(Data supplied)

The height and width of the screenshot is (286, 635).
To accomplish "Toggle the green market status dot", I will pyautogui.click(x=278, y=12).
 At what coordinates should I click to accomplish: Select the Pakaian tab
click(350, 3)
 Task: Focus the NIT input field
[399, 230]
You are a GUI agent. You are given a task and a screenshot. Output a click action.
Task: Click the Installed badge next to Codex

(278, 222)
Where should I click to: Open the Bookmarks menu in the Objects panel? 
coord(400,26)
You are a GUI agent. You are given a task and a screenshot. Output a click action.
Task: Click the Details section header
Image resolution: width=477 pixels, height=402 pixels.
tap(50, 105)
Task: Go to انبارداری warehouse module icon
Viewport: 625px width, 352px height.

(End Data supplied)

▶ _Exercise description_
Copy the records. Each line should match exactly.

▶ _Response to the exercise_
The height and width of the screenshot is (286, 635).
To accomplish "Toggle the green market status dot", I will pyautogui.click(x=278, y=12).
 At what coordinates should I click to accomplish: Select the Pakaian tab
click(350, 3)
 Task: Focus the NIT input field
[399, 230]
You are a GUI agent. You are given a task and a screenshot. Output a click action.
Task: Click the Installed badge next to Codex

(278, 222)
Where should I click to: Open the Bookmarks menu in the Objects panel? 
coord(400,26)
You are a GUI agent. You are given a task and a screenshot. Output a click action.
Task: Click the Details section header
Image resolution: width=477 pixels, height=402 pixels.
tap(50, 105)
Task: Go to انبارداری warehouse module icon
Viewport: 625px width, 352px height.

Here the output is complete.